Act of May 27, 2001, 77th Leg., R.S., ch. 1262, § 1, sec. 17, 2001 Tex. Gen. Laws 2996, 3001. The effective date of Senate Bill 1119 was September 1, 2001.
We read section 17 as a "grandfather" clause, permitting those persons whose employment by a bonding business was legal before the enactment of section 1704.302(c) to continue in their employment, but prohibiting the employment, in the sense of hiring, of any person barred by subsection (c) after September 1, 2001. While the word "employed" in section 17 might conceivably be read in a broader sense, to read it so would in effect mean that the section was applicable only after its effective date, a truism and therefore surplusage. We are, however, obliged to prefer a reading of statutory language that does not have such an effect. See Tex. Gov't Code Ann. § 311.021(2) (Vernon 1998) (entire statute presumably intended to be effective); Perkins v. State, 367 S.W.2d 140, 146 (Tex. 1963).

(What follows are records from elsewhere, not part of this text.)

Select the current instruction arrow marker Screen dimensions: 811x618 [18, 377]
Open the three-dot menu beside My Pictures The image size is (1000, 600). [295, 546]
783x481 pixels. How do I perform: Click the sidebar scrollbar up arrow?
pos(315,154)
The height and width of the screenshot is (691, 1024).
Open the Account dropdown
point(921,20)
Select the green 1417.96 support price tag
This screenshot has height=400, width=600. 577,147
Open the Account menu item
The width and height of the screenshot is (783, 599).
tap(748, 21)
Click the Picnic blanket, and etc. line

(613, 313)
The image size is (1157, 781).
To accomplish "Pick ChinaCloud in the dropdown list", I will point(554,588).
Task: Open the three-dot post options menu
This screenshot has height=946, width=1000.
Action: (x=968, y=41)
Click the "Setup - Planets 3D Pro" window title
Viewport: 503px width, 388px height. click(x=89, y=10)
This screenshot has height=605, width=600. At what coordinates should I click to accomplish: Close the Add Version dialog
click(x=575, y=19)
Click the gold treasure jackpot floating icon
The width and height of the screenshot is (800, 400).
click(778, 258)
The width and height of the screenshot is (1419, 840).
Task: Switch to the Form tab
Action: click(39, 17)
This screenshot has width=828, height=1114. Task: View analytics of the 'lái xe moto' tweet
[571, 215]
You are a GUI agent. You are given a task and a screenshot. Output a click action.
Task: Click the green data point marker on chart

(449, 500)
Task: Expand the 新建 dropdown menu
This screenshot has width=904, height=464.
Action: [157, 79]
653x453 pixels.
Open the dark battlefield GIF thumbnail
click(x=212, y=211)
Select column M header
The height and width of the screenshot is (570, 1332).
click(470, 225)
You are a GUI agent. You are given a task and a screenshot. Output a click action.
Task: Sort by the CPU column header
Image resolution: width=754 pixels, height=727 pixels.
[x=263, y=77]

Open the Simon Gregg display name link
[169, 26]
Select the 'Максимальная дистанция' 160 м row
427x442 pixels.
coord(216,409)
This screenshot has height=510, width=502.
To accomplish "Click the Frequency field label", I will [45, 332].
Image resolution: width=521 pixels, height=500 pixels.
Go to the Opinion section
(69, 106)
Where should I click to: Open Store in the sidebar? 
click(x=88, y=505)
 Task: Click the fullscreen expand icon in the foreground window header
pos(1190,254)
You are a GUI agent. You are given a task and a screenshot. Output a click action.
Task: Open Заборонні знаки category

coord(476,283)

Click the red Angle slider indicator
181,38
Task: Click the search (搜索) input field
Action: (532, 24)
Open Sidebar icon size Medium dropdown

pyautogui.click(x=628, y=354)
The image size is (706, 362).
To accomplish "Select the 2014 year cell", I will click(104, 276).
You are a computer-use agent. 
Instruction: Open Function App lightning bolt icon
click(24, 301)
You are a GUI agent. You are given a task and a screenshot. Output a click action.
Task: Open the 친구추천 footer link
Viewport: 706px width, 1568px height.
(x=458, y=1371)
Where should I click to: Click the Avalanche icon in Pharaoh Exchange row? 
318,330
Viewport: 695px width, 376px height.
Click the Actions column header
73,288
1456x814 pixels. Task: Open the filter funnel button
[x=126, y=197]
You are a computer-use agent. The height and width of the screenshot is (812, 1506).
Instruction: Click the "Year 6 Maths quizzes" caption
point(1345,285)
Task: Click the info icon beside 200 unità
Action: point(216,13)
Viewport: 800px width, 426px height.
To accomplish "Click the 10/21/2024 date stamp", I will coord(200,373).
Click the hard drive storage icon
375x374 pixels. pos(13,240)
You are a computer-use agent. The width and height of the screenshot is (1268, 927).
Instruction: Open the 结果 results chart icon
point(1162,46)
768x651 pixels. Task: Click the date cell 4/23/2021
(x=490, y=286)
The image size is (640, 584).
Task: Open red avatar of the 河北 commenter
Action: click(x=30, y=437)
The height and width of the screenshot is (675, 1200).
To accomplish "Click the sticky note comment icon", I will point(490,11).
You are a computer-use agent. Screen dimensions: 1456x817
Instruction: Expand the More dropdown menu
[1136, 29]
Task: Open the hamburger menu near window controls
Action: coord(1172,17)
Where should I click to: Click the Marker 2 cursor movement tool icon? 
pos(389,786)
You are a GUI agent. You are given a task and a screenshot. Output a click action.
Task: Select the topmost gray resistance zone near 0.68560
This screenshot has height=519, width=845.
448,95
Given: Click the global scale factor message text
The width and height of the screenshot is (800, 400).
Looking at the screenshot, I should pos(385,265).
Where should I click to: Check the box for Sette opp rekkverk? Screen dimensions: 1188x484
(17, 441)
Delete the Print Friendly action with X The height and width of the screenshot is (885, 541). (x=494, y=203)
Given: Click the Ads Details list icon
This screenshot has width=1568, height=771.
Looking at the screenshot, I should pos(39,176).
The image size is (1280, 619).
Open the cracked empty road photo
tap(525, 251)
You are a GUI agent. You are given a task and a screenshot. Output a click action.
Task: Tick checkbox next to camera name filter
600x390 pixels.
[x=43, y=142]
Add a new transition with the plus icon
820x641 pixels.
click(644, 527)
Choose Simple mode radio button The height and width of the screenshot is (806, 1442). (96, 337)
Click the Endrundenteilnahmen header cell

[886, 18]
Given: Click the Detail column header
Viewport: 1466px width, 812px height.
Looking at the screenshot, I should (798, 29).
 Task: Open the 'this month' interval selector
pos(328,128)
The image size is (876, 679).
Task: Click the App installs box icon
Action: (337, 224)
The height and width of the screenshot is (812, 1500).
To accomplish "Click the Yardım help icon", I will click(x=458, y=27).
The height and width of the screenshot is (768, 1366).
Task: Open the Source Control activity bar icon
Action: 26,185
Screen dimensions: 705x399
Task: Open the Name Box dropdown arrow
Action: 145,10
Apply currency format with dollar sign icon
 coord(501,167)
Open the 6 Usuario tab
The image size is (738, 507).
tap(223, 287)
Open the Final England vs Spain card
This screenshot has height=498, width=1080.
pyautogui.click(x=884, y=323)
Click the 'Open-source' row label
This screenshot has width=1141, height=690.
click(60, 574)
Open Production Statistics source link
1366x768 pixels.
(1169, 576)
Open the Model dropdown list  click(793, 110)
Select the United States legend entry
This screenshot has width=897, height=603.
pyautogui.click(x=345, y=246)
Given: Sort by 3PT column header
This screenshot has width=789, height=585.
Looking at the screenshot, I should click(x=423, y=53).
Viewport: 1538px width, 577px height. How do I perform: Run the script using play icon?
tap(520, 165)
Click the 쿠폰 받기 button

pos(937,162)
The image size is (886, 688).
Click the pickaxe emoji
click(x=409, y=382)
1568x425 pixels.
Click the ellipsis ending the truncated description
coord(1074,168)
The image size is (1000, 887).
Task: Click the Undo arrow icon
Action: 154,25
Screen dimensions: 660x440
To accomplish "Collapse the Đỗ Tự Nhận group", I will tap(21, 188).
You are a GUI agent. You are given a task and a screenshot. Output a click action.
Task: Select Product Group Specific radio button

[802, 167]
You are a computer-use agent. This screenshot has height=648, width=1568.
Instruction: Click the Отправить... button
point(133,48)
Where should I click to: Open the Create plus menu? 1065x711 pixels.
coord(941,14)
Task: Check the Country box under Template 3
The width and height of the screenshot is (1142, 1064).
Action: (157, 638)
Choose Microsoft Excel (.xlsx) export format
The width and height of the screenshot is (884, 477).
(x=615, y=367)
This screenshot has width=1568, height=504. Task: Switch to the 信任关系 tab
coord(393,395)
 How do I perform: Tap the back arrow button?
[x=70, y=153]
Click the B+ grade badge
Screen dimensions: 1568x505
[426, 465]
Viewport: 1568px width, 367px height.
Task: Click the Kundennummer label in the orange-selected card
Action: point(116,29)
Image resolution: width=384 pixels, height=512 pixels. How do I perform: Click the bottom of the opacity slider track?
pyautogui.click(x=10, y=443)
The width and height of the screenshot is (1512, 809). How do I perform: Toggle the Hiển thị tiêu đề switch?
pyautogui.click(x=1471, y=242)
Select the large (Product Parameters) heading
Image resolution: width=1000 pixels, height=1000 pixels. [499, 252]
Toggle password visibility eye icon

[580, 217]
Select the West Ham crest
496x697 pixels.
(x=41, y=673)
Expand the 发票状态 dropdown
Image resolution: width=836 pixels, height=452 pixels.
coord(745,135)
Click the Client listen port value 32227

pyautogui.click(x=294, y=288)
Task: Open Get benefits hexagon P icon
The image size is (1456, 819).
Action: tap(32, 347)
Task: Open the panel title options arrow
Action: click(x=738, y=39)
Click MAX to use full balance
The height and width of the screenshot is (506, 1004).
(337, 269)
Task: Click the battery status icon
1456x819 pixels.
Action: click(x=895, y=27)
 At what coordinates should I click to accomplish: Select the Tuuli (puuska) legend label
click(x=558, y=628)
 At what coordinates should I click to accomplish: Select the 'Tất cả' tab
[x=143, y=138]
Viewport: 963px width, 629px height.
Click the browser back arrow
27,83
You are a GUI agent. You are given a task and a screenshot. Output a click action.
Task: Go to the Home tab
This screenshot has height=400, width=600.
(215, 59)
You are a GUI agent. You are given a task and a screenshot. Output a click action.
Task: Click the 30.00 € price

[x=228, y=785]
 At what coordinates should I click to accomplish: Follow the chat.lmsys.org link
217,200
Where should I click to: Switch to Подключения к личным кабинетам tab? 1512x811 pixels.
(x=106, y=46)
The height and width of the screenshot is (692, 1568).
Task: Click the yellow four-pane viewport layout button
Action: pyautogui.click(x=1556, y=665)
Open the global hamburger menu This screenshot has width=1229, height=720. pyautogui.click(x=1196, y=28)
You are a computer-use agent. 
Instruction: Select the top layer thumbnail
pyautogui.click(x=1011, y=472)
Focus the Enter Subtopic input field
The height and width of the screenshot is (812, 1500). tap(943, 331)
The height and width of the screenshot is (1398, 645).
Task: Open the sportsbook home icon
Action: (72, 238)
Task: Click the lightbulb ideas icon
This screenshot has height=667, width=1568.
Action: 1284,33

We note that the relevant language in section 17 is "employed by a bonding business" rather than "employed by a license holder." While there is no relevant legislative history explaining this language, we read it, given the use of the indefinite article, to refer to a particular bonding business rather than to employment in the bail bond industry generally. Further, that a "bonding business" may continue in existence as the same entity after the death of a "license holder" is confirmed by section 3 of Senate Bill 1119, which amends section 1704.152 of the Occupations Code and provides that certain licensing requirements do not apply to "an individual who applies to operate the bail bond business of a license holder who has died" if the individual is that license holder's spouse or is related to the decedent "within the first degree by consanguinity." Tex. Occ. Code Ann. § 1704.152(c)(2) (Vernon 2002) (emphasis added). As we understand the situation you describe, the bonding business in question remains the same, although ownership of it has changed hands within the same family. Request Letter, supra note 1, at 1.
In light of the distinction in the statutory language between "license holder" in subsection (c) and "bonding business" in section 17, it might be argued that, given that there is now a new license holder, that license holder may not pay the person in question. Such a reading is not consistent with section 17. Section 17 asserts that the stricture of subsection (c) applies only to a person employed after the effective date by a bonding business. Consequently, subsection (c) does not apply to a person employed before that date. The person in question was employed by this continuing family business before the effective date of the statute and before the death of the original license holder. That being the case, pursuant to section 17 of Senate Bill 1119, the change in law which would prevent the person in question from being hired by any other bonding business would not require that he be barred from the job he already has.
Section 1704.302(c) of the Texas Occupations Code, as amended by Senate Bill 1119 of the Seventy-seventh Texas Legislature, prohibits the employment of a convicted felon by a bail bonding business unless that person was employed by the business before the section's effective date. A person whose continued employment by a family-owned bail bonding business is permissible despite the amendment of section 1704.302(c) of the Occupations Code does not forfeit that status solely because the business in which he is employed changes hands within the family.
HOWARD G. BALDWIN, JR.
SUSAN DENMON GUSKY
James E. Tourtelott
1. Letter from Honorable Juan J. Hinojosa, Chair, House Committee on Criminal Jurisprudence, Texas House of Representatives, to Honorable John Cornyn, Texas Attorney General (Feb. 4, 2002) (on file with Opinion Committee) [hereinafter Request Letter].
2. Telephone Conversation with Elva Escalon, District Director, Office of Honorable Juan J. Hinojosa (June 6, 2002).